**Directive a**. In the cicada thread below, rewrite the passage from "I love hearing" up to and including "on my shirt.", substituting "Australia" for "Europe".
##############################
Man becomes ill after eating cicadas...


----------



## nixgeek (May 23, 2004)

Why???  Just...why??....

I haven't seen them in forever, but I remember they were ugly and noisy.  This was when I used to live in Long Island.  I haven't seen many of them in Miami (my current place of residence), but I still remember how much I hated them...


----------



## brianleahy (May 23, 2004)

I guess sauteeing is ONE way to silence them...


----------



## markceltic (May 23, 2004)

brianleahy said:
			
		

> I guess sauteeing is ONE way to silence them...


There should be a smilie for a person gagging on here, yuk yuk!


----------



## Giaguara (May 23, 2004)

markceltic said:
			
		

> There should be a smilie for a person gagging on here, yuk yuk!



how about 
	

	
	
		
		

		
		
	


	




?


----------



## markceltic (May 23, 2004)

Oh that's hilarious!


----------



## Orbit (May 23, 2004)

We get them all the time here in summer 
They are so loud


----------



## ora (May 24, 2004)

Good article about the cicadas in Nature, available at http://www.nature.com/nsu/040510/040510-11.html.
I love hearing the cicadas in Europe, its one of the sounds of summer for me, but i guess there it is more of a constant low-level thing than the horde that seems to hit the US every 17 (or 13) years.


----------



## Darkshadow (May 27, 2004)

Down in Corpus Christi (TX) where I used to live, we got them every year.  I used to go pick the shells up when I was a kid, too.  Used to hang them on my shirt. 

I never tried to eat them (the bugs, not the shells ), though...

I haven't really paid attention here in Delaware, though.  I think there are usually _some_ of them around, but there's _a lot_ of them every 17 years or something like that.


----------



## mdnky (May 27, 2004)

http://www.cicadaville.com/


----------



## pds (May 28, 2004)

lol

sign of the times?



> Copyright 2004 Cicadaville.com
> Disclaimer - All information on Cicadaville.com is intended to be satirical and humorous.* Everything on this website is intended for entertainment purposes only.* Any resemblance to actual fact is purely coincidental.* Any advice offered by Cicadaville.com is not offered by Cicadaville.com as actual advice.* Please do not be stupid enough to believe anything you read on this site.
##############################
**Directive b**. Convert the listing from the line with "Вакансиисемейных пар (817, 176)" up to and including the line with "Напишите нам (928, 1162)" into a Markdown table with the columns "No." and "Line". Give each row its number and leave out blank lines.

Screen-element location listing:
##############################
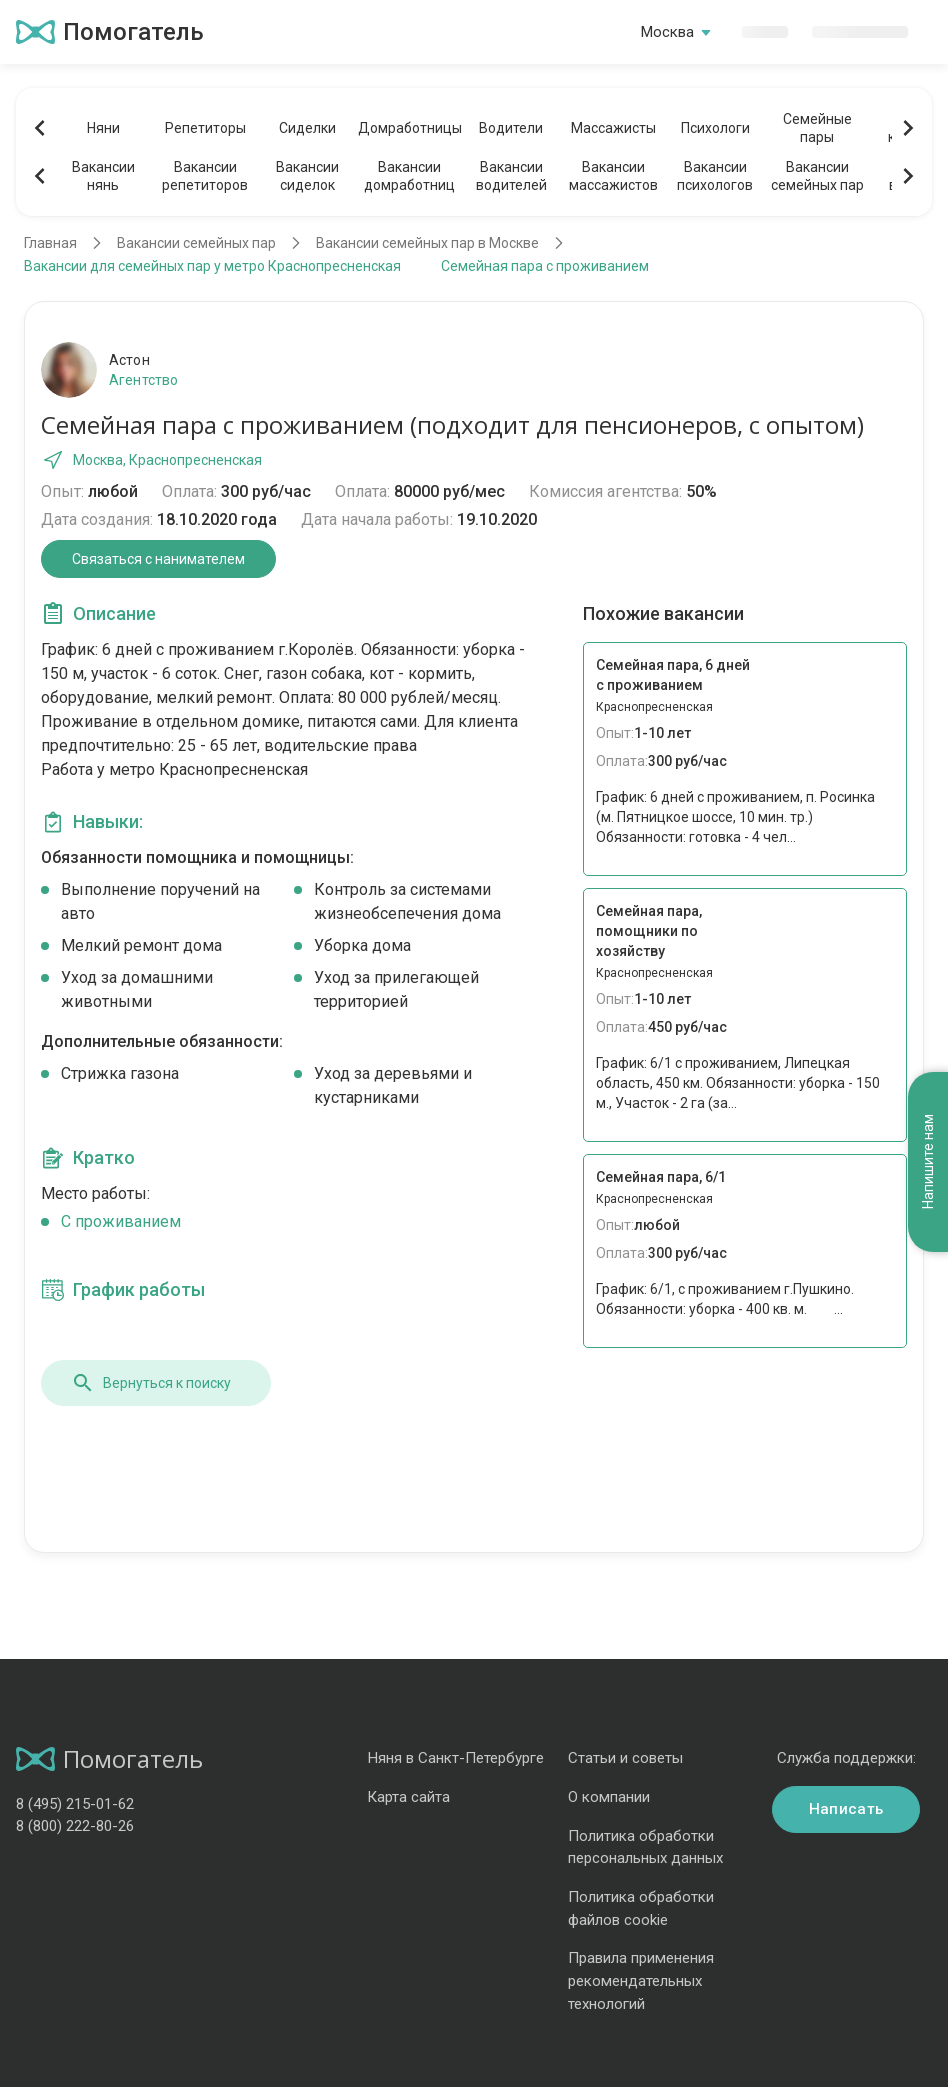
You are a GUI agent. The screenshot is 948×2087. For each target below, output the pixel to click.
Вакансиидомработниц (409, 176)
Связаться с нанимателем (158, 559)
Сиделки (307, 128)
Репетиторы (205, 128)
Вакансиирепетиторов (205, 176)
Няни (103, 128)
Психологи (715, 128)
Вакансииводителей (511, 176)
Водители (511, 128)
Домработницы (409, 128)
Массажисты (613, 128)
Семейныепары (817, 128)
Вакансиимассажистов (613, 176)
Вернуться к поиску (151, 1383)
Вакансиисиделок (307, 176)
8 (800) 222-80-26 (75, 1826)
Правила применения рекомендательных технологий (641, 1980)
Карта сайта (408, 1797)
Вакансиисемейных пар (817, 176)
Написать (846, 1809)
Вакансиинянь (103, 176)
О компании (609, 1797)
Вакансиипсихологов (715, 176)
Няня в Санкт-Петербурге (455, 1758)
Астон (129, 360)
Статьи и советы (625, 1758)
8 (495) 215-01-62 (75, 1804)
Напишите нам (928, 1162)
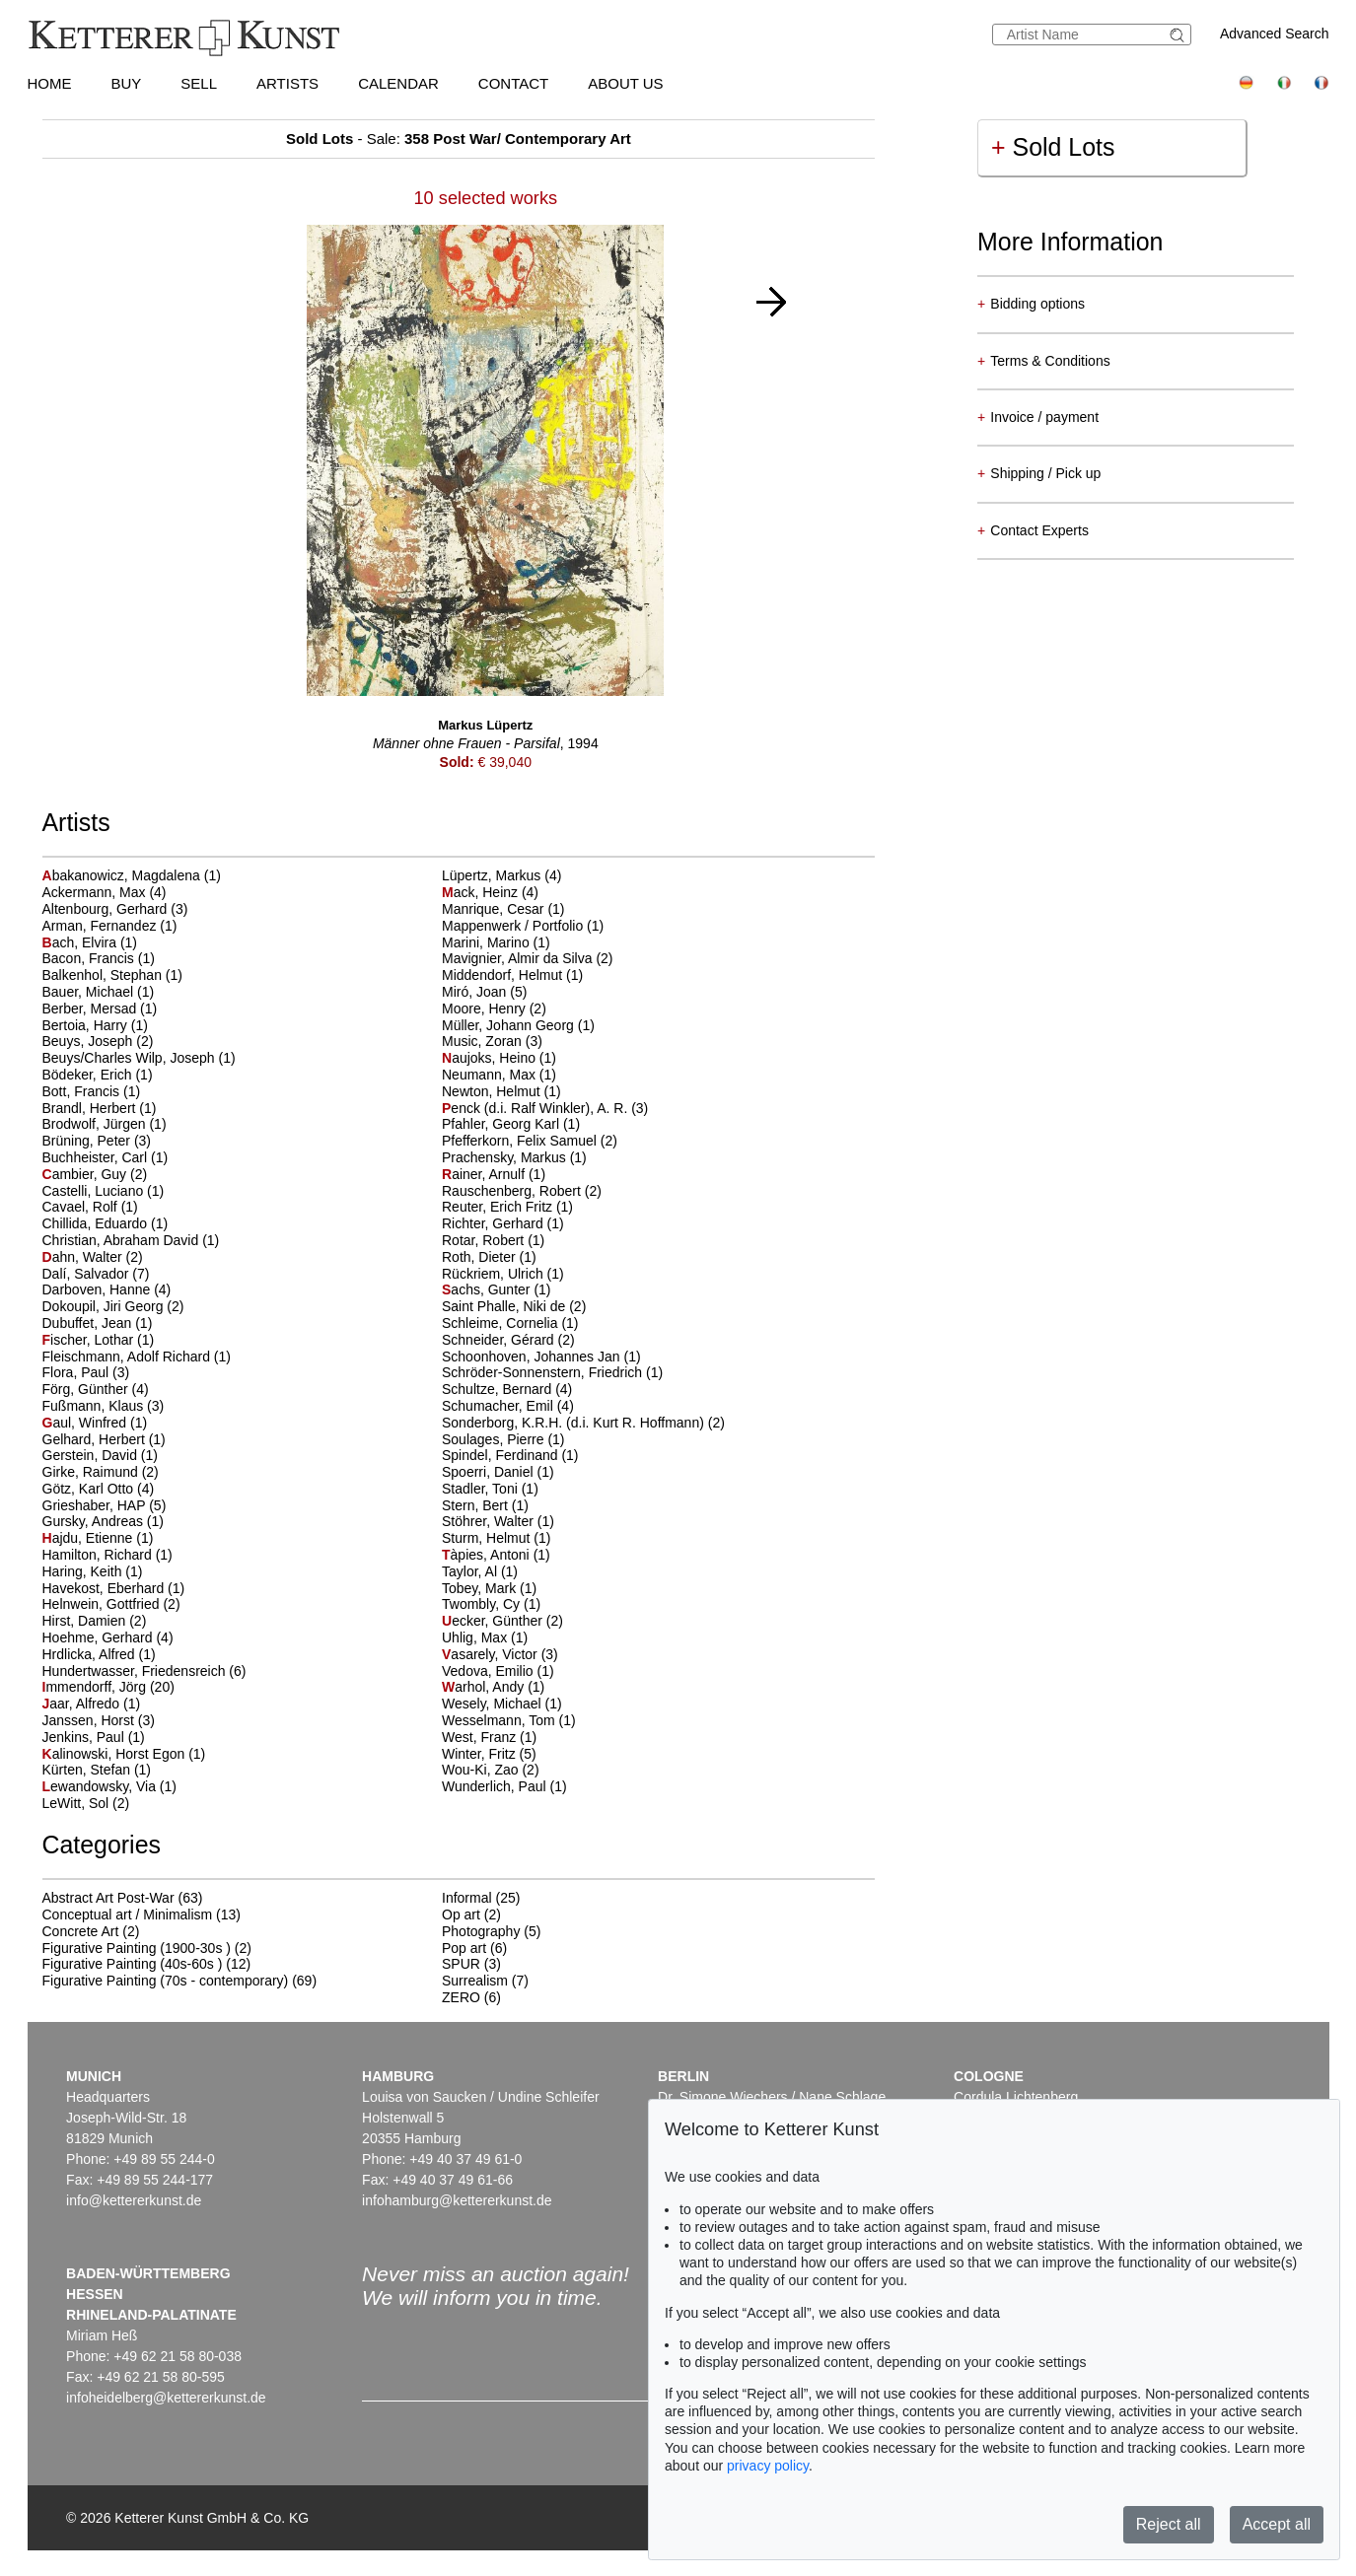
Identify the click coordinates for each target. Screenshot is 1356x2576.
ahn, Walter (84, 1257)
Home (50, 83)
##############################
**Final answer a**.
I love hearing the cicadas in Australia, its one of the sounds of summer for me, but i guess there it is more of a constant low-level thing than the horde that seems to hit the US every 17 (or 13) years.


----------



## Darkshadow (May 27, 2004)

Down in Corpus Christi (TX) where I used to live, we got them every year.  I used to go pick the shells up when I was a kid, too.  Used to hang them on my shirt.

**Final answer b**.
| No. | Line |
|---|---|
| 1 | Вакансиисемейных пар (817, 176) |
| 2 | Написать (846, 1809) |
| 3 | Вакансиинянь (103, 176) |
| 4 | О компании (609, 1797) |
| 5 | Вакансиипсихологов (715, 176) |
| 6 | Няня в Санкт-Петербурге (455, 1758) |
| 7 | Астон (129, 360) |
| 8 | Статьи и советы (625, 1758) |
| 9 | 8 (495) 215-01-62 (75, 1804) |
| 10 | Напишите нам (928, 1162) |